** WHAT YOU SHOULD DO **
Starting at the first line of the data below, retype every line up to and including the one containing "Task: Click the cars category cell".

Pixel coordinate grounding data
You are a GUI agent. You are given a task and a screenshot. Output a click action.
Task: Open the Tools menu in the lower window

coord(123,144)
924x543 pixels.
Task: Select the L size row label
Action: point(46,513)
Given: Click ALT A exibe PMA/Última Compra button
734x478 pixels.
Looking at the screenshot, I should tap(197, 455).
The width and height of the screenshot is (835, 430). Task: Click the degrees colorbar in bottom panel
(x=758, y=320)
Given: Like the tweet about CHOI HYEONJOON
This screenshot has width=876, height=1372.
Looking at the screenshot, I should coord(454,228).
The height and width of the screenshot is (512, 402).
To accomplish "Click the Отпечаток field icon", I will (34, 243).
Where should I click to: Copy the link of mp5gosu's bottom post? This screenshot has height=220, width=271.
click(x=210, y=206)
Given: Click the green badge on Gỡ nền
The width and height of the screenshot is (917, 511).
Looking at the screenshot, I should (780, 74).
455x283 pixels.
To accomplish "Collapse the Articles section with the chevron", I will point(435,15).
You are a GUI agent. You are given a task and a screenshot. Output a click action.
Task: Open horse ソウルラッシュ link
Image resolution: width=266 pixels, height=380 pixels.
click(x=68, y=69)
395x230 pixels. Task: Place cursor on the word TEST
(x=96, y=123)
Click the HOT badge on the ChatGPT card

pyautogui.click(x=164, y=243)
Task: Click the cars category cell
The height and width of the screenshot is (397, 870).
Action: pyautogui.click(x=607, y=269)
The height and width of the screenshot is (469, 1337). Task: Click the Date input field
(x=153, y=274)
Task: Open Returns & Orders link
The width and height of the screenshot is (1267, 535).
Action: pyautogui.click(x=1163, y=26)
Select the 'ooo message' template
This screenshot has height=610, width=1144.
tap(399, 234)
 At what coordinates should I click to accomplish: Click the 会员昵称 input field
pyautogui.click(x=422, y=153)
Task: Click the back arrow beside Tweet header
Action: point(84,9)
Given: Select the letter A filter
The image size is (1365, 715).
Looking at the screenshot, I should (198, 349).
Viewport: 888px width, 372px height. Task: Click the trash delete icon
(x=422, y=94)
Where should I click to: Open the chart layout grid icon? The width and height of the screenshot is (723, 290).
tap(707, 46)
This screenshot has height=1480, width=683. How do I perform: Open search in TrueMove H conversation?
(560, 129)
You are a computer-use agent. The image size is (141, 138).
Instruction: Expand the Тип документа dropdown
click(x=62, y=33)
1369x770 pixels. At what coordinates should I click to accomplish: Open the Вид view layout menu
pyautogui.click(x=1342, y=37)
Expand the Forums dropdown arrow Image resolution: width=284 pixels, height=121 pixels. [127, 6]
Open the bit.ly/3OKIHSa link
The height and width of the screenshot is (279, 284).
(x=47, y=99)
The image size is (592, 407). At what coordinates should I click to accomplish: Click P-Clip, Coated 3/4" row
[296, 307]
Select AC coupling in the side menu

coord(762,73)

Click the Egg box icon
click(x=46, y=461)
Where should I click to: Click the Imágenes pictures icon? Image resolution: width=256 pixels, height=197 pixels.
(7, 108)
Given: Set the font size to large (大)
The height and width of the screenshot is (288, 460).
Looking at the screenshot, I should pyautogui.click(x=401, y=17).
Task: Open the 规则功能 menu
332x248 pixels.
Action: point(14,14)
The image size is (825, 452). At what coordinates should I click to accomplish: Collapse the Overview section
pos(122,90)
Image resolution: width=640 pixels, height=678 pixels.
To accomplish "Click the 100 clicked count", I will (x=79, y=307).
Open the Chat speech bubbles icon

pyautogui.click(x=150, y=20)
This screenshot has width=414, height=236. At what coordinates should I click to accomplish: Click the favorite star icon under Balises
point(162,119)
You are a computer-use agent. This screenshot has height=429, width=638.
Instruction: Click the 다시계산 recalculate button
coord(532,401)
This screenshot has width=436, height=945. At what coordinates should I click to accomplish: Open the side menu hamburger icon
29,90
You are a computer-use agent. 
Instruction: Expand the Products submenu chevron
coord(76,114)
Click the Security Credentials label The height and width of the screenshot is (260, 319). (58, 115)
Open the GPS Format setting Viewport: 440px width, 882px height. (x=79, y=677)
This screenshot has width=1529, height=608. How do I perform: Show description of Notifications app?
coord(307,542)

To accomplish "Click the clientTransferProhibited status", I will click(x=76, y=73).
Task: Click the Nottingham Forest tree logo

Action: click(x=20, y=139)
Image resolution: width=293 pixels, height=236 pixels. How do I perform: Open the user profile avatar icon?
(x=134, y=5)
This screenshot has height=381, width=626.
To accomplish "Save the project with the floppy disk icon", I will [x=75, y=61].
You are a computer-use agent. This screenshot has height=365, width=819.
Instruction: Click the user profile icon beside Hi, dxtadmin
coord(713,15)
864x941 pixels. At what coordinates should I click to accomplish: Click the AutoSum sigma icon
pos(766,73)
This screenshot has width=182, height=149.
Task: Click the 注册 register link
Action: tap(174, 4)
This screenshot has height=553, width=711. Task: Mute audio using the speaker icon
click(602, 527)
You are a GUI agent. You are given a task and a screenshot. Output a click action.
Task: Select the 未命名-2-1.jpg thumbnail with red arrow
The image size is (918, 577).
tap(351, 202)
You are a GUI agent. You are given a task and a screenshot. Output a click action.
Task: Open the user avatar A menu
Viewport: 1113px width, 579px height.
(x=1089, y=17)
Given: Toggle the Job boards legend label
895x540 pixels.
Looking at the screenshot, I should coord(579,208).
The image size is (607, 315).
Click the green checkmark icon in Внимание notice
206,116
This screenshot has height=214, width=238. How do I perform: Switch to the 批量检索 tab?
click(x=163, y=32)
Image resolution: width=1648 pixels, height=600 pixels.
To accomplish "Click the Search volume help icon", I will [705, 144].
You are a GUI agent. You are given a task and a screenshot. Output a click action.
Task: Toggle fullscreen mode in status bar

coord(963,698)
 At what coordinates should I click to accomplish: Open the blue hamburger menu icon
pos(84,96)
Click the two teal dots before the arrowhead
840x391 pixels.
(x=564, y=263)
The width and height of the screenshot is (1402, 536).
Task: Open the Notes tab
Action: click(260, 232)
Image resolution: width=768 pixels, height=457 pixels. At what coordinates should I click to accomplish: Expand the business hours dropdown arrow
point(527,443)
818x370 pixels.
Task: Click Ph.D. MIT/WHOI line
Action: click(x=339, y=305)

** COMPLETED TASK **
You are a GUI agent. You are given a task and a screenshot. Output a click action.
Task: Open the Tools menu in the lower window

coord(123,144)
924x543 pixels.
Task: Select the L size row label
Action: point(46,513)
Given: Click ALT A exibe PMA/Última Compra button
734x478 pixels.
Looking at the screenshot, I should tap(197, 455).
The width and height of the screenshot is (835, 430). Task: Click the degrees colorbar in bottom panel
(x=758, y=320)
Given: Like the tweet about CHOI HYEONJOON
This screenshot has width=876, height=1372.
Looking at the screenshot, I should coord(454,228).
The height and width of the screenshot is (512, 402).
To accomplish "Click the Отпечаток field icon", I will (34, 243).
Where should I click to: Copy the link of mp5gosu's bottom post? This screenshot has height=220, width=271.
click(x=210, y=206)
Given: Click the green badge on Gỡ nền
The width and height of the screenshot is (917, 511).
Looking at the screenshot, I should (780, 74).
455x283 pixels.
To accomplish "Collapse the Articles section with the chevron", I will point(435,15).
You are a GUI agent. You are given a task and a screenshot. Output a click action.
Task: Open horse ソウルラッシュ link
Image resolution: width=266 pixels, height=380 pixels.
click(x=68, y=69)
395x230 pixels. Task: Place cursor on the word TEST
(x=96, y=123)
Click the HOT badge on the ChatGPT card

pyautogui.click(x=164, y=243)
Task: Click the cars category cell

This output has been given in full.